##### The data #####

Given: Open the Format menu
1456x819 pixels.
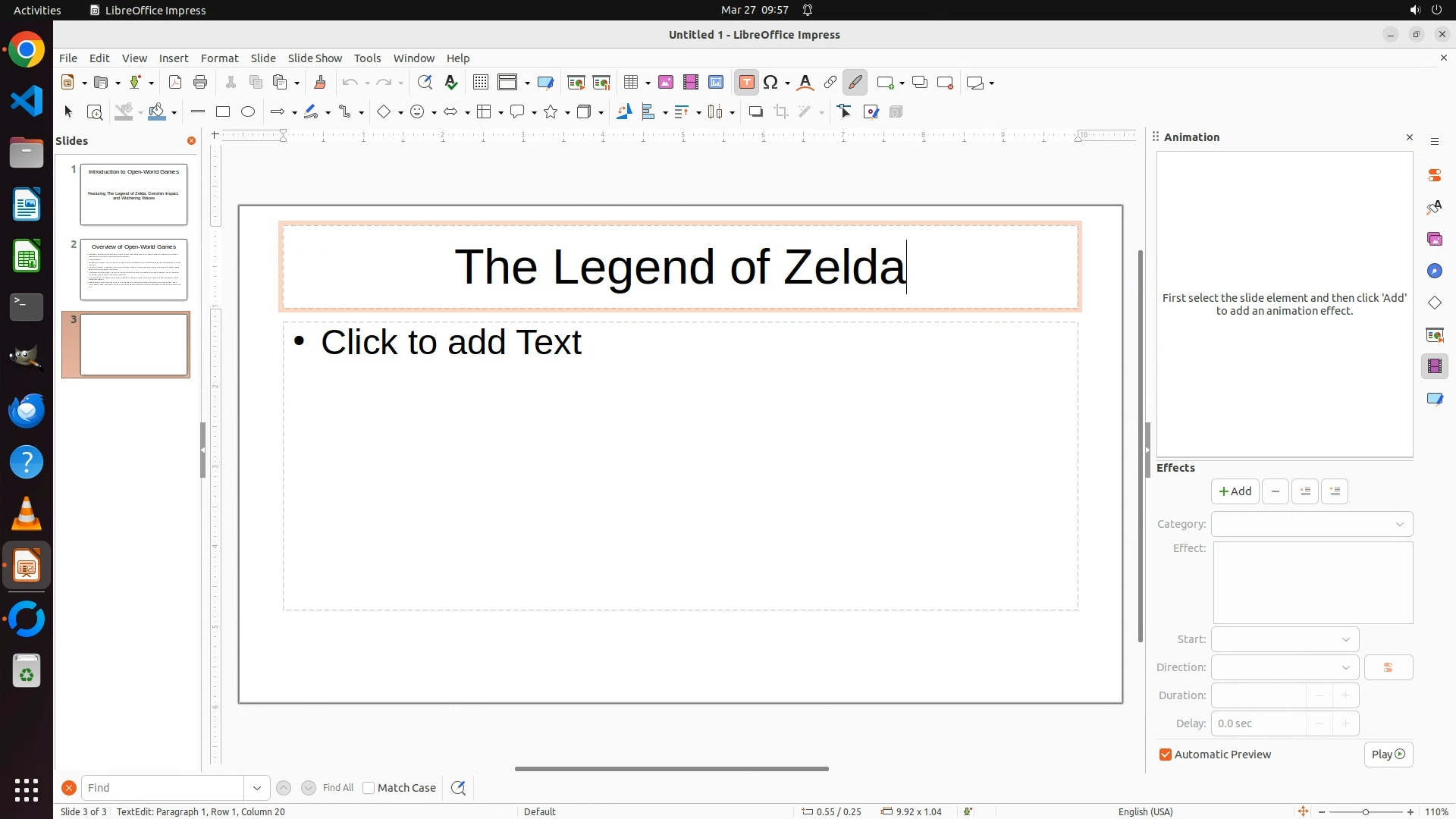Looking at the screenshot, I should click(x=219, y=58).
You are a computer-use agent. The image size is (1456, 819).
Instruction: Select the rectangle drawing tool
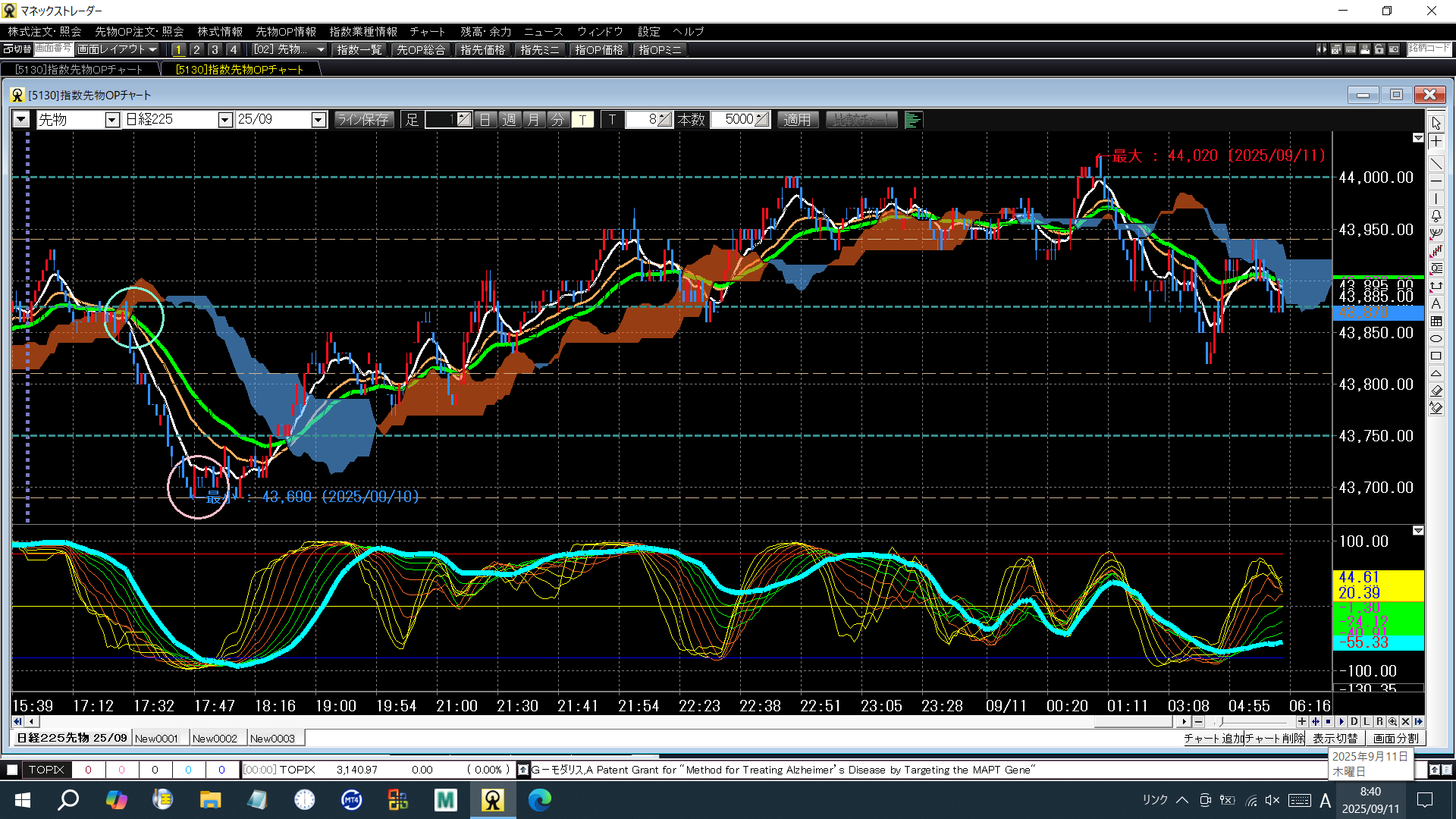click(1436, 356)
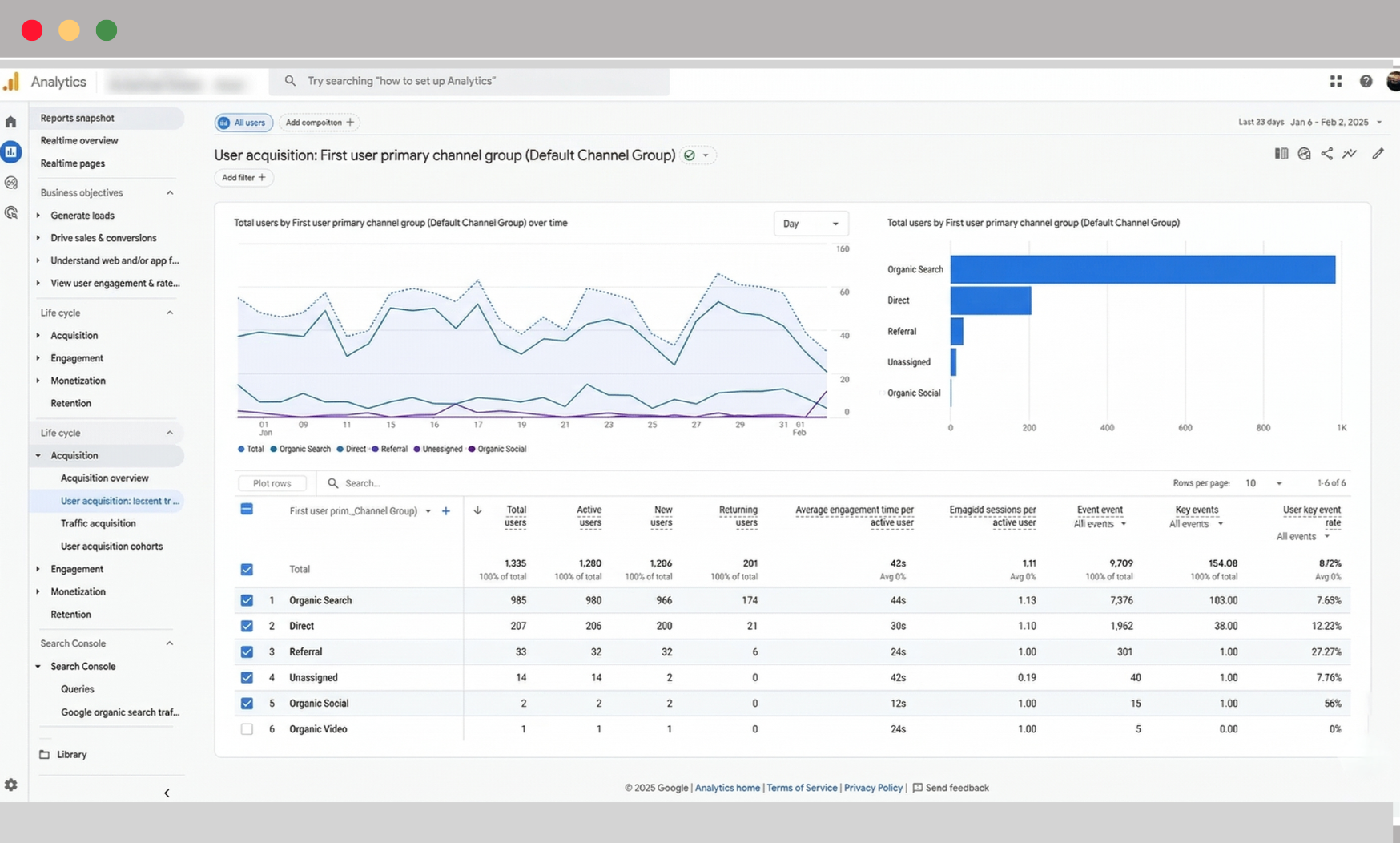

#####

▸ **Exercise brief**
Word for word, return the records shown above without their pictures.

▸ **Answer space**
Given: Open the Format menu
1456x819 pixels.
Looking at the screenshot, I should click(x=219, y=58).
You are a computer-use agent. The image size is (1456, 819).
Instruction: Select the rectangle drawing tool
click(1436, 356)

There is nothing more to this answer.